**Exercise requirements:** Quote the data below word for word, starting at the line that contains "Click USPHYSIQUE wordmark on white background" and ending at the line that contains "pos(239,633)", and leave the pictures out of your answer.

**Provided records:**
______

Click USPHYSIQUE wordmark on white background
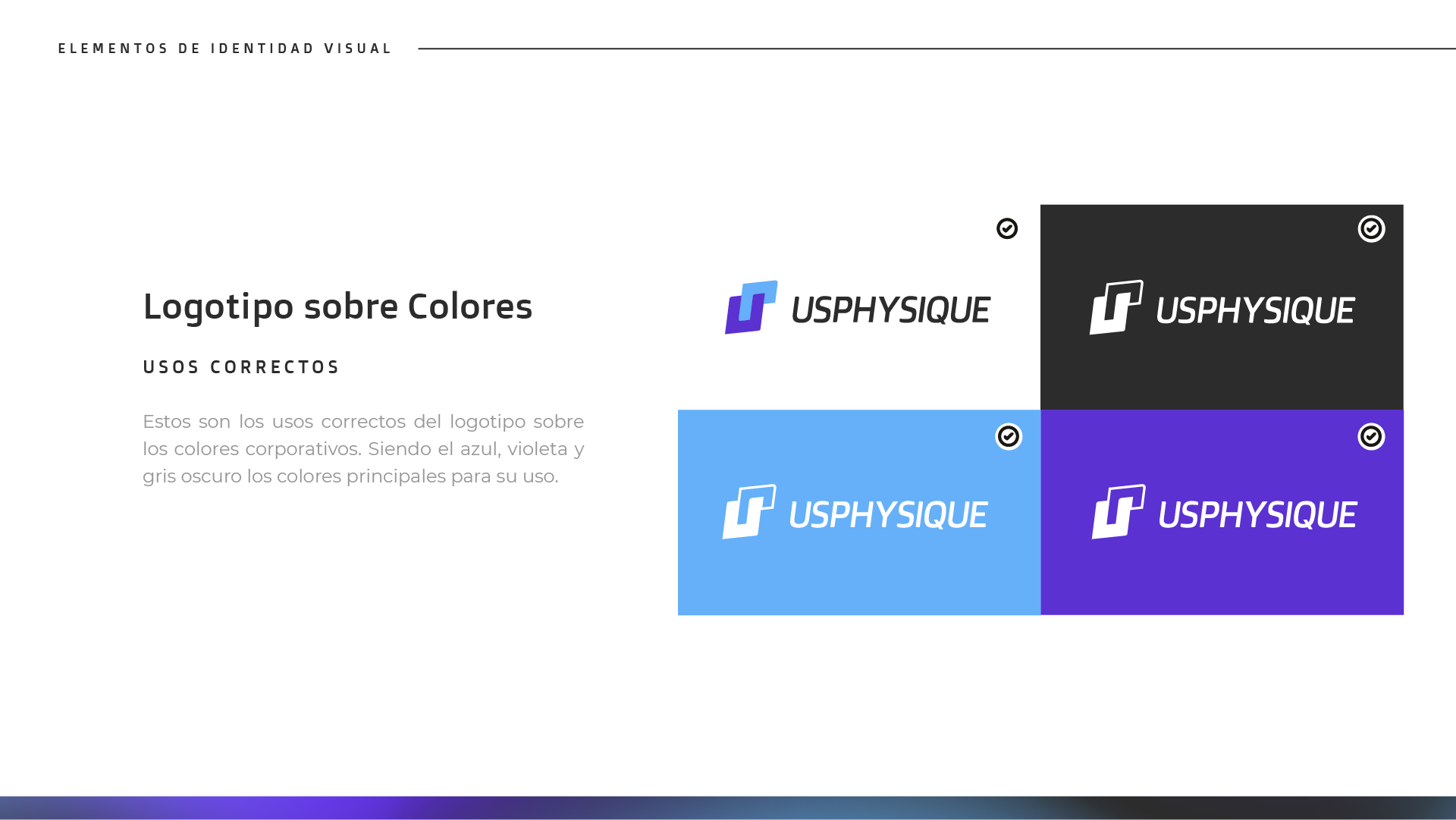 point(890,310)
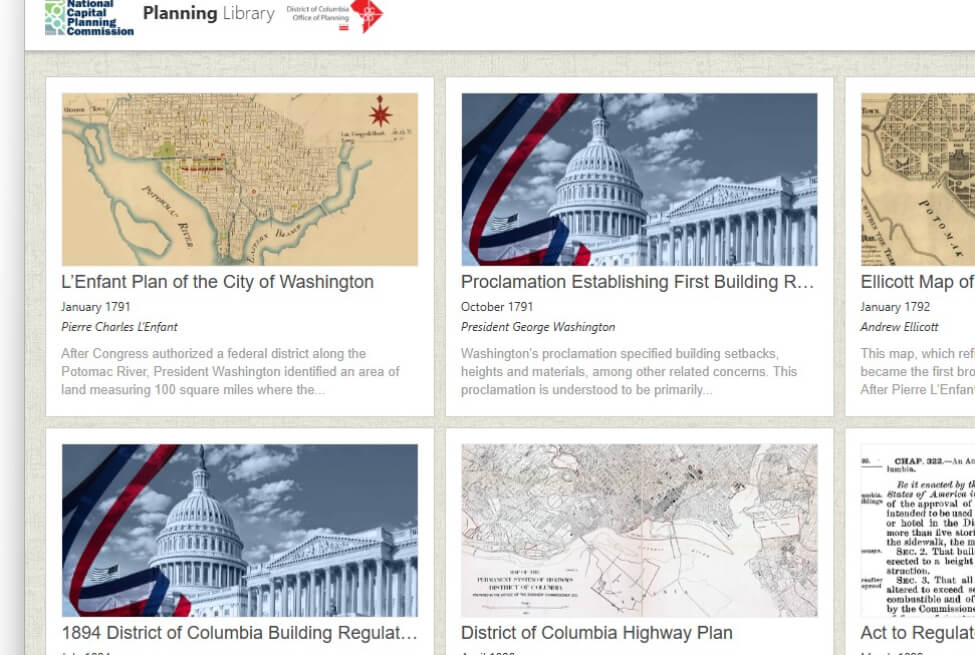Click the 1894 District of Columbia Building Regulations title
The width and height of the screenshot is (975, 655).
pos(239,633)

______

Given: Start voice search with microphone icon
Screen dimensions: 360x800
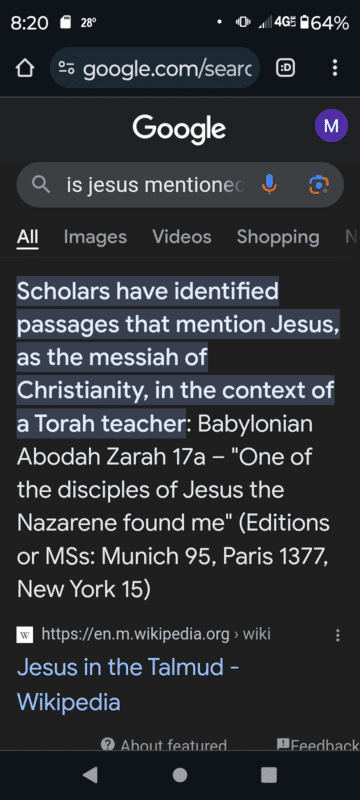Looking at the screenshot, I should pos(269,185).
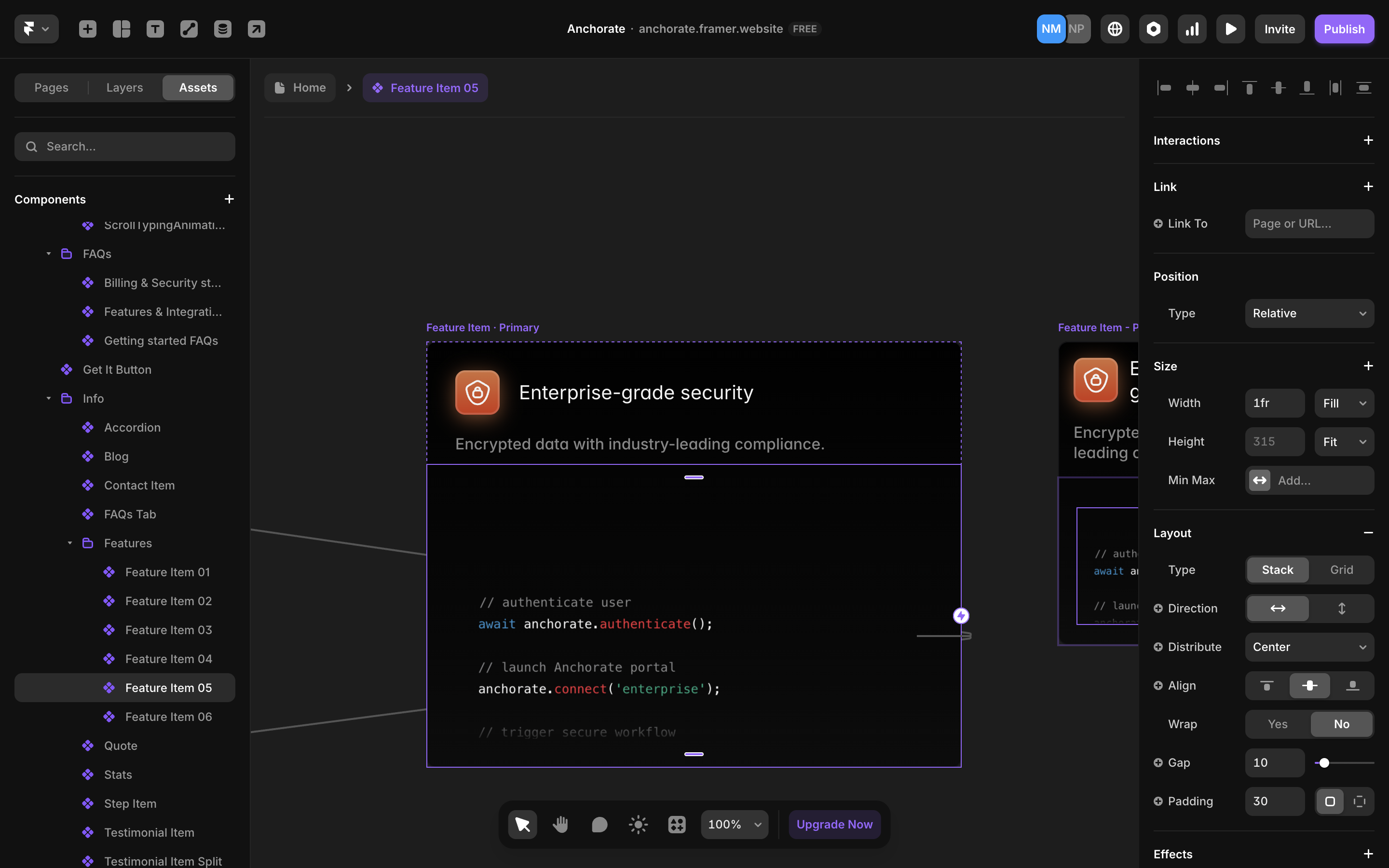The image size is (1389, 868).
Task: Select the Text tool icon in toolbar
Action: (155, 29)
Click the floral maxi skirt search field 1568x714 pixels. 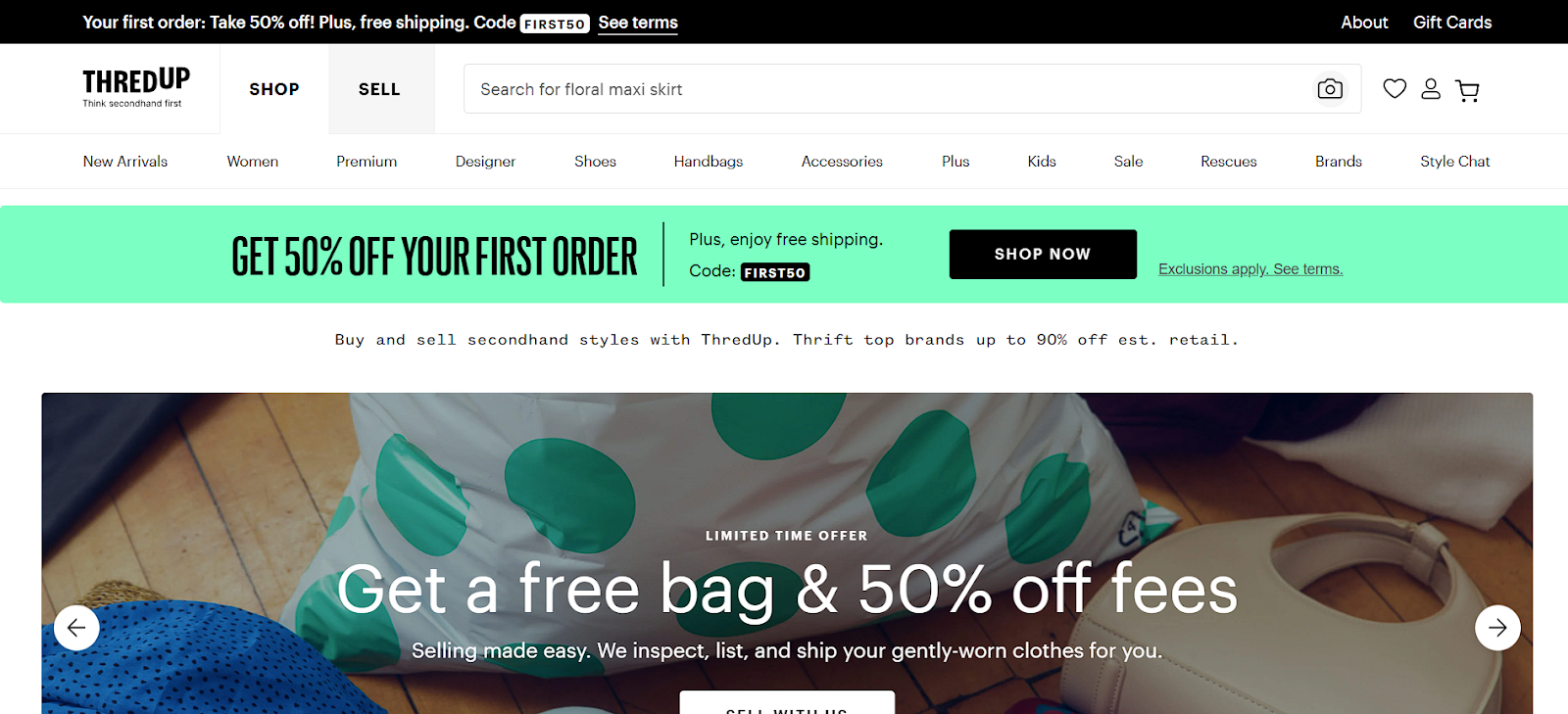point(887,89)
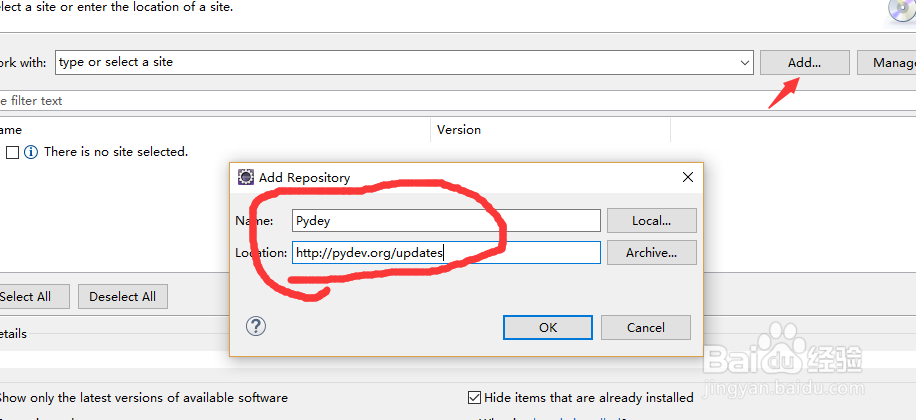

______

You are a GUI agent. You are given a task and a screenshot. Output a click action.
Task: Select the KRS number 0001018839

______

**Solution:**
Click USPHYSIQUE wordmark on white background
 point(890,310)
Click the 1894 District of Columbia Building Regulations title
The width and height of the screenshot is (975, 655).
pos(239,633)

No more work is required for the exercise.